GIVEN REQUEST A: List every sentence in the body of the data warehousing overview below, excluding its title, that contains the word "data".

TEXT EXTRACT:
━━━━━━━━━━

Common Data Warehouse and Business Intelligence Reference Architectures

This is a high-level summary that provides a few options of data warehousing and business intelligence solutions used by organizations and is not a recommendation for any one solution. There are many variables that must go into the decision and selection of an architecture that fits your organizational needs. You must not only consider your current needs but anticipate future needs, so please be sure to understand all aspects of a solution prior to committing to it. Data solutions can be very expensive and take a long time to develop, but can be an invaluable asset in driving data-driven decisions for your organization.

 

This article outlines common data warehousing and business intelligence reference architectures. There are many variations to these that I will not cover, but I hope this will provide you with a general understanding of the different architectures and their pros and cons.

━━━━━━━━━━

STORED ROWS:
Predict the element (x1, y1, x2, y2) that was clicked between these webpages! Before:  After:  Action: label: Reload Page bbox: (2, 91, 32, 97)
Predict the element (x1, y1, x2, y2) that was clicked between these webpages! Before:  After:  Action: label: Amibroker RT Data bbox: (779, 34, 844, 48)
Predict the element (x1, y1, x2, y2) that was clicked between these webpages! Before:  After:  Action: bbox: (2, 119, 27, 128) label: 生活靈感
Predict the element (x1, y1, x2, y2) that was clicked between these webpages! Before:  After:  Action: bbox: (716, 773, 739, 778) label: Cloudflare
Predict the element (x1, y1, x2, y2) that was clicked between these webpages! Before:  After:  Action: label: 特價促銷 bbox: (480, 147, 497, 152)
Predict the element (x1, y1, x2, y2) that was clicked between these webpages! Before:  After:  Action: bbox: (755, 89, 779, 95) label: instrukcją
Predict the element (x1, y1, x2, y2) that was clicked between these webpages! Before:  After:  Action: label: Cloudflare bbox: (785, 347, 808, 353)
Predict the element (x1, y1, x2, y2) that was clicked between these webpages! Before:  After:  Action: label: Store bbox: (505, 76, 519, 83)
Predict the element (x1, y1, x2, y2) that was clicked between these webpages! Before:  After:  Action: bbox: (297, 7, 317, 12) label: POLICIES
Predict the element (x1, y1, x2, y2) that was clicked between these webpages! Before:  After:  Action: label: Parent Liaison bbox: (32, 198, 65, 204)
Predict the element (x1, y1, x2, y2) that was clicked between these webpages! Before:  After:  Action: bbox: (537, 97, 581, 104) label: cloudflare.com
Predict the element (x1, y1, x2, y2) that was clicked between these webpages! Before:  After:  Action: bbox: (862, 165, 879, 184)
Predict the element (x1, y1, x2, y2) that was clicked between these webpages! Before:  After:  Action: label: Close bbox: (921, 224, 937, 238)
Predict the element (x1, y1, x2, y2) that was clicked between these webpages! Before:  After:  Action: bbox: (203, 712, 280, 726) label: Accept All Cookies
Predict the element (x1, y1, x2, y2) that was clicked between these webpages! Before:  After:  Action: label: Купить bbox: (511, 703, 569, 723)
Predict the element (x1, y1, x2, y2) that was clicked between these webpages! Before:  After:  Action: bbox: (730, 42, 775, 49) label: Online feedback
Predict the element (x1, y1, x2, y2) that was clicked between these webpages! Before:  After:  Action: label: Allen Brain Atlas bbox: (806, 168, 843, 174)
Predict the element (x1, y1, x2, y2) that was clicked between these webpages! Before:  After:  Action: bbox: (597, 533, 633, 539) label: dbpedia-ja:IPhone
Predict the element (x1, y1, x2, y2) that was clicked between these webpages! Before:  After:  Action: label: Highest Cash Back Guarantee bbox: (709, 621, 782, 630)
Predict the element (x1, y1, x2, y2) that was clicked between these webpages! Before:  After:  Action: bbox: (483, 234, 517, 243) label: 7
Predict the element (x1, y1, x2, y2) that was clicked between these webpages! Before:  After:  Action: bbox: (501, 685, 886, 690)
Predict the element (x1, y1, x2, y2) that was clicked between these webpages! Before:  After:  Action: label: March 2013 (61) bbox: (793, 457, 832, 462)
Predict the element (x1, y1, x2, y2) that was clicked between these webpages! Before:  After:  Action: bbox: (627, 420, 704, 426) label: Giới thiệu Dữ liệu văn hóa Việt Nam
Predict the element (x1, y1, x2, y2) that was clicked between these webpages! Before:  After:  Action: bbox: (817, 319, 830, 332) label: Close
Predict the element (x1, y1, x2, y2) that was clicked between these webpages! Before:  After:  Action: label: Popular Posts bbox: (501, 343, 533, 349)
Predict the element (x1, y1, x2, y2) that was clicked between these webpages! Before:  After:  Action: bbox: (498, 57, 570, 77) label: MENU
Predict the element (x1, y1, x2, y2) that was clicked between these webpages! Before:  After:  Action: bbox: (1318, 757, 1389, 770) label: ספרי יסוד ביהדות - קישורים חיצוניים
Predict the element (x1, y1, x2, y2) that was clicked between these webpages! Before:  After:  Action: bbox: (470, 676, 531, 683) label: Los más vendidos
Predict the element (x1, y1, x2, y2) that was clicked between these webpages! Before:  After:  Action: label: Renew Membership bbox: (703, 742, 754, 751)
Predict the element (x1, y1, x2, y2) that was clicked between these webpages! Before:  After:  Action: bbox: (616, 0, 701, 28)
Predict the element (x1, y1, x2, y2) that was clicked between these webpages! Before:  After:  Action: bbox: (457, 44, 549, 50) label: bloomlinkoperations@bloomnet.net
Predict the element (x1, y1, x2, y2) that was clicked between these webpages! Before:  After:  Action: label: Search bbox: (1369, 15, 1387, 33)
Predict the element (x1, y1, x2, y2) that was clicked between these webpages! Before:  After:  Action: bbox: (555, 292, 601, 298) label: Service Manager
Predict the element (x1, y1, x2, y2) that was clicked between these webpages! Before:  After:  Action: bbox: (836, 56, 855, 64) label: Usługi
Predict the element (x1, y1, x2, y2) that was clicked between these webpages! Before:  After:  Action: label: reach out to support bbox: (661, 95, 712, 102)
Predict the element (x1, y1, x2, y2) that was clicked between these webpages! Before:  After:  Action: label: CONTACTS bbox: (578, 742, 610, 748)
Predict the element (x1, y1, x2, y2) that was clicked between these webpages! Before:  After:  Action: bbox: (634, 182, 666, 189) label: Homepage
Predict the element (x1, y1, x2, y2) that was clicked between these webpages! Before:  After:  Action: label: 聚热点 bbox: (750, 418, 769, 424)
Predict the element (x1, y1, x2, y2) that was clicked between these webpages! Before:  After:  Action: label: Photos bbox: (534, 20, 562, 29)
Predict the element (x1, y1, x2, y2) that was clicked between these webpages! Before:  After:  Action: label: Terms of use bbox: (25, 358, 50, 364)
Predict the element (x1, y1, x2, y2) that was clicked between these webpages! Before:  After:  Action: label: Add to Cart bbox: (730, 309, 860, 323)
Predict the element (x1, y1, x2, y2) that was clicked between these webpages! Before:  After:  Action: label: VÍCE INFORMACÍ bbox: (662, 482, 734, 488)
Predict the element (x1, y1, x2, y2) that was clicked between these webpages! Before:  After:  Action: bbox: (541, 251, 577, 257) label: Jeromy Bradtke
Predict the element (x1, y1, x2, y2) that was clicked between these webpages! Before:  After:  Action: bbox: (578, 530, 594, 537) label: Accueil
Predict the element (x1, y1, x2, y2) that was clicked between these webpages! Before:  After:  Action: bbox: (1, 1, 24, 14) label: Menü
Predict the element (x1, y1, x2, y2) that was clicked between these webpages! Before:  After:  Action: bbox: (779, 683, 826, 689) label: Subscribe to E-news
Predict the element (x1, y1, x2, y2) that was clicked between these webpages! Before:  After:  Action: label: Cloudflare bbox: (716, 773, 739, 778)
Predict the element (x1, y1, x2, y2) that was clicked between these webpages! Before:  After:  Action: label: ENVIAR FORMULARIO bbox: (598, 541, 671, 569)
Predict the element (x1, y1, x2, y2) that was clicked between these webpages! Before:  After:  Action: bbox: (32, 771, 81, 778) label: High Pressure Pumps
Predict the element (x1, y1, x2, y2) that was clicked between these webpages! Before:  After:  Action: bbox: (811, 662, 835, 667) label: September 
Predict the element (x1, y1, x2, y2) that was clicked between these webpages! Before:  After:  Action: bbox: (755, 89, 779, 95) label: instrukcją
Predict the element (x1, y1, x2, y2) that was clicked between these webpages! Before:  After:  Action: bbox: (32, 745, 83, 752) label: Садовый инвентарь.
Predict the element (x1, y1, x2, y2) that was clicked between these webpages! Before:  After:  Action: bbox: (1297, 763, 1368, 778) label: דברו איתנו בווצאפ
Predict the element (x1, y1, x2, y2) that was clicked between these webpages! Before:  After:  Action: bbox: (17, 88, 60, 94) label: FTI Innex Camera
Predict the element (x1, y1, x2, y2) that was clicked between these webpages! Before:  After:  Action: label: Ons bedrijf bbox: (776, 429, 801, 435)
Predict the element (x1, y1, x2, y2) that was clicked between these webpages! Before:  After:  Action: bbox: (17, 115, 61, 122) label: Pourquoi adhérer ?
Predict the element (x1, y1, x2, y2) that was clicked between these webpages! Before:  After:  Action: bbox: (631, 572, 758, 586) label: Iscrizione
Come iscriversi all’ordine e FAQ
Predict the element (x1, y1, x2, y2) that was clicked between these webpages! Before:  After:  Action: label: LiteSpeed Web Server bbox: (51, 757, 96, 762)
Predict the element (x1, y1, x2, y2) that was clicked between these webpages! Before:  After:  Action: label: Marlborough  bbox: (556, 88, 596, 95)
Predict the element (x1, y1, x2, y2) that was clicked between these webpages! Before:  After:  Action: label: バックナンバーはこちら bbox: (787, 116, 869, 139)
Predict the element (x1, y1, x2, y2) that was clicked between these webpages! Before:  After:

━━━━━━━━━━

GIVEN REQUEST B: Convert the records into a two-column CSV with the columns request and answer, starting at the record that contains "347, 808, 353)" and ending at the record that contains "Accept All Cookies". Write one row per record, put each field in quotation marks, and replace any line breaks with spaces.

TASK RESPONSE A:
- This is a high-level summary that provides a few options of data warehousing and business intelligence solutions used by organizations and is not a recommendation for any one solution.
- Data solutions can be very expensive and take a long time to develop, but can be an invaluable asset in driving data-driven decisions for your organization.
- This article outlines common data warehousing and business intelligence reference architectures.

TASK RESPONSE B:
request,answer
"Predict the element (x1, y1, x2, y2) that was clicked between these webpages! Before:  After:","Action: label: Cloudflare bbox: (785, 347, 808, 353)"
"Predict the element (x1, y1, x2, y2) that was clicked between these webpages! Before:  After:","Action: label: Store bbox: (505, 76, 519, 83)"
"Predict the element (x1, y1, x2, y2) that was clicked between these webpages! Before:  After:","Action: bbox: (297, 7, 317, 12) label: POLICIES"
"Predict the element (x1, y1, x2, y2) that was clicked between these webpages! Before:  After:","Action: label: Parent Liaison bbox: (32, 198, 65, 204)"
"Predict the element (x1, y1, x2, y2) that was clicked between these webpages! Before:  After:","Action: bbox: (537, 97, 581, 104) label: cloudflare.com"
"Predict the element (x1, y1, x2, y2) that was clicked between these webpages! Before:  After:","Action: bbox: (862, 165, 879, 184)"
"Predict the element (x1, y1, x2, y2) that was clicked between these webpages! Before:  After:","Action: label: Close bbox: (921, 224, 937, 238)"
"Predict the element (x1, y1, x2, y2) that was clicked between these webpages! Before:  After:","Action: bbox: (203, 712, 280, 726) label: Accept All Cookies"